Evolution explains kindness—even when it kills us | Paul Bloom
There's an incorrect view of evolution which is that evolution would drive animals to be selfish, to be uncaring, to be unloving towards others. And any sort of kindness you see, either in the animal kingdom or for humans, is a mystery from an evolutionary standpoint - but that's just wrong. We now know that there's all sorts of ways in which kindness can evolve through natural selection.
One way is 'kin selection,' basically to the extent other creatures share your genes, it is beneficial for you to help them, to share food with them, to save them if they're in trouble. In any sort of community where everybody's sort of closely related, it's to an animal's benefit to be kind. A second mechanism is called 'reciprocal altruism.' What this means is that if you're in constant contact with somebody else, it can evolve a sort of practical kindness where you help them and they help you in return. And so long as that deal goes back and forth, from a cold-blooded, genetic standpoint, is the sort of thing that could sustain and survive.

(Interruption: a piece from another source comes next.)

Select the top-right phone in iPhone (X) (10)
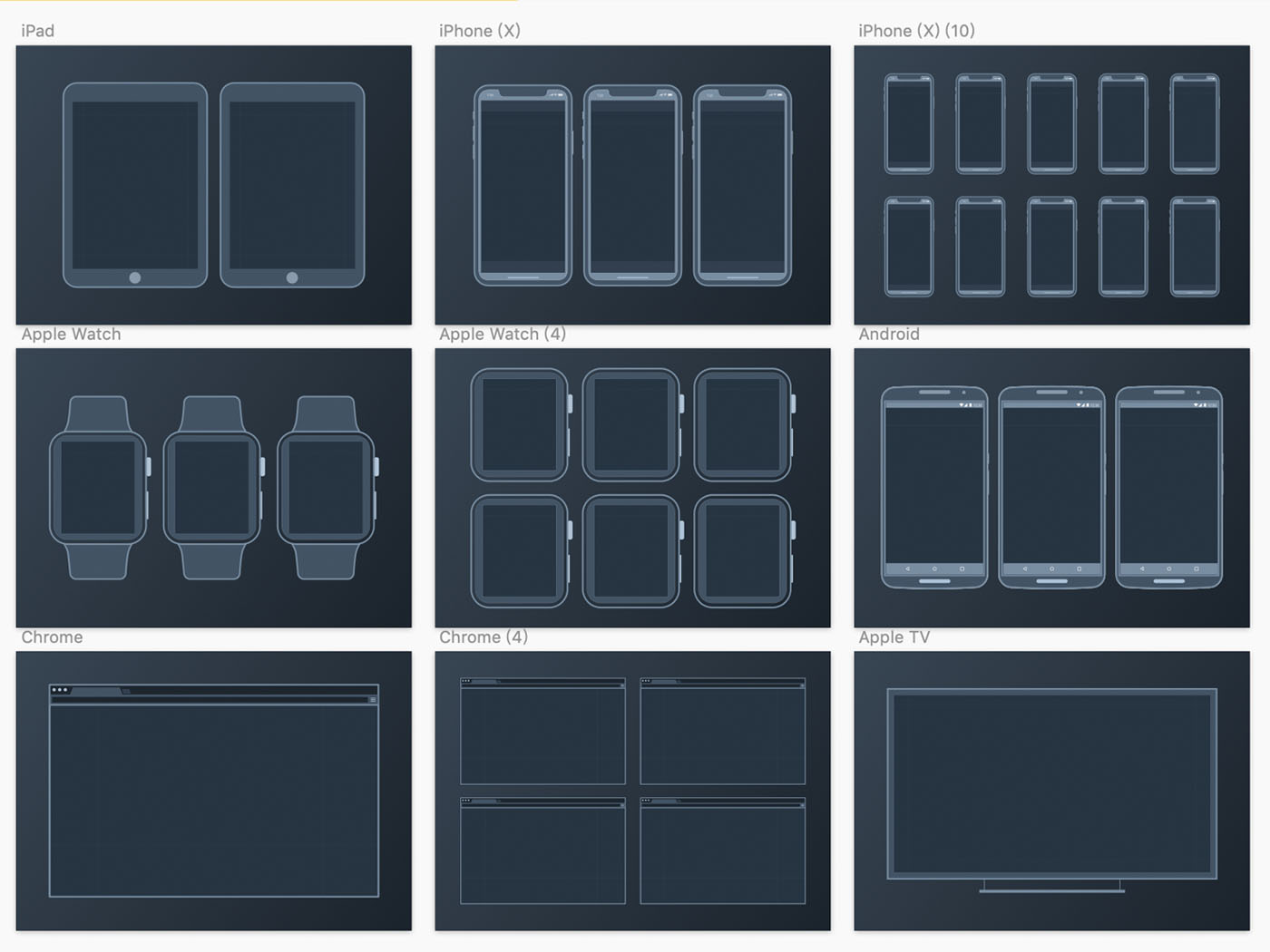This screenshot has width=1270, height=952. [1194, 123]
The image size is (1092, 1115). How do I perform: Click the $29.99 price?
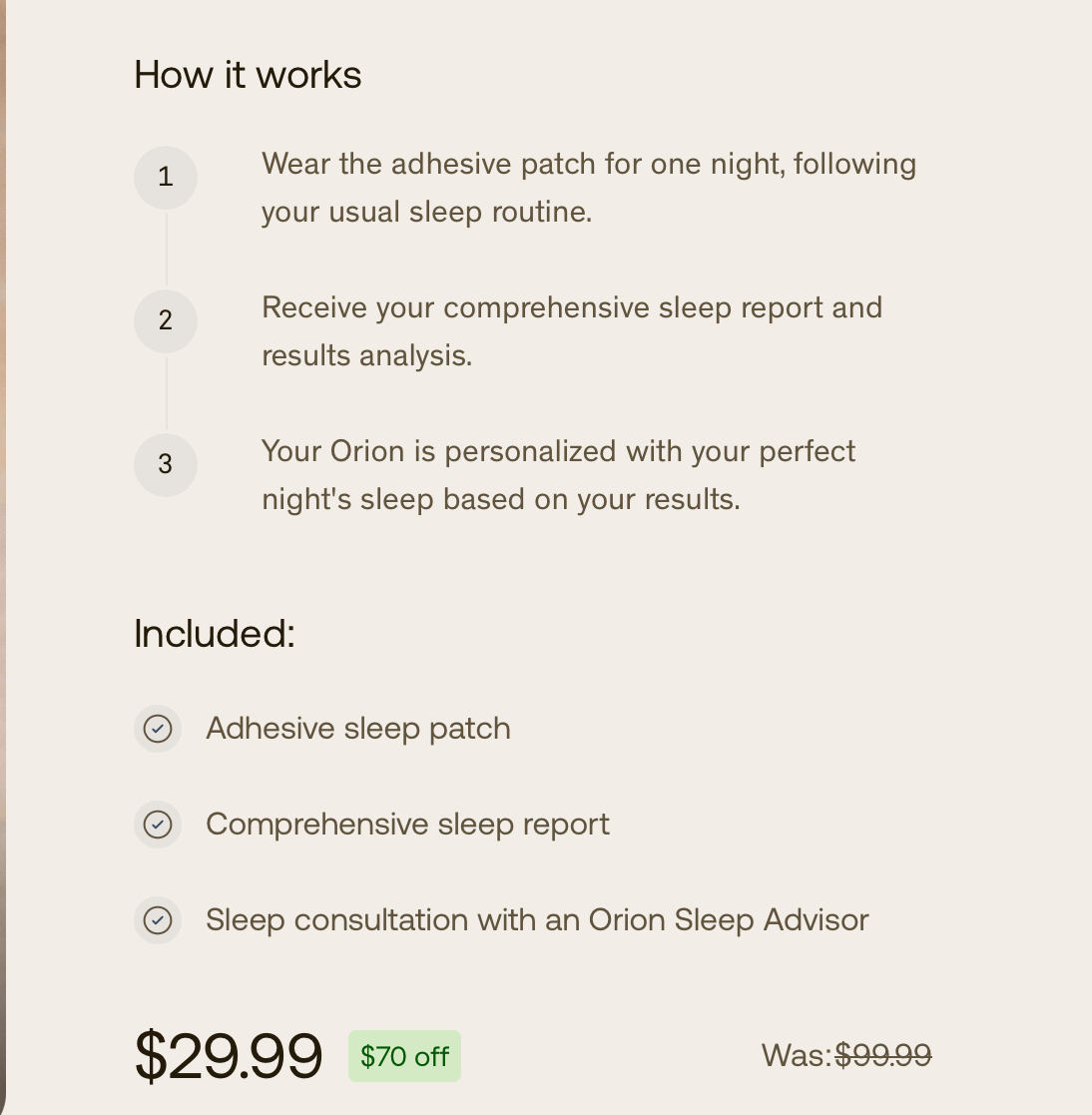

So, it's no mystery for a Darwinian, how we could have a sort of circle of kindness that contains those in our family, and slightly greater, those we are in constant interaction with. But our kindness is bigger than that. Stand on a city street, look confused. If you pick the right city, some people come up to you and say, "Are you lost?" "Can I give you a hand?" We help strangers. We take care of strangers. We worry about people, not merely in our community but in places thousands of miles away.
Many people, many of you give your resources, your money, your time to help people you aren't related to, maybe who aren't in your community but people who need help. There's one puzzle that often comes up which I think is less of a puzzle than people think it is. And this concerns cases where people say risk their life for a stranger, even sacrificed their life for a stranger. People say, "Oh, that's not Darwinian. That's not evolutionary because we should want to reproduce our own genes. And why would you destroy your own body to help that body of a stranger who doesn't share your same genes?"
But I think the thing to keep in mind is, what we've evolved isn't behaviors, simple behaviors, single behaviors that we choose are not the product of evolution. What we've evolved is brains, brains that think certain ways and have certain inclinations. We've evolved the capacity to think of things that evolution could have never anticipated, we're in a world of middle-size objects like trees and rocks, but we could think of sub-atomic particles or galaxies.
Similarly, we've evolved a morality that's close in, it's narrow, that's small. But we're smart enough to have come to the principle of impartiality - some version of the 'golden rule.' Some notion that, from the standpoint of the Universe, one person's life is just as valuable as another. From a gut level, an injustice done to me is so much worse than an injustice for people I've never heard of. But when I think about it, I can appreciate that at the level of principles, there's no difference. The injustice done far away is just as severe injustice as if it were done to me.
It makes us realize that selfishness and parochialness and racism and sexism and all sorts of biases like that are not inevitable. We have the capacity to override them. And I think this is the lesson we learn, when we see one person being kind to another. When we see tremendous examples of extraordinary altruism throughout the world it teaches us that this is not beyond our biological capacity, and armed with this mode of impartial thinking, we've transformed our moral universe.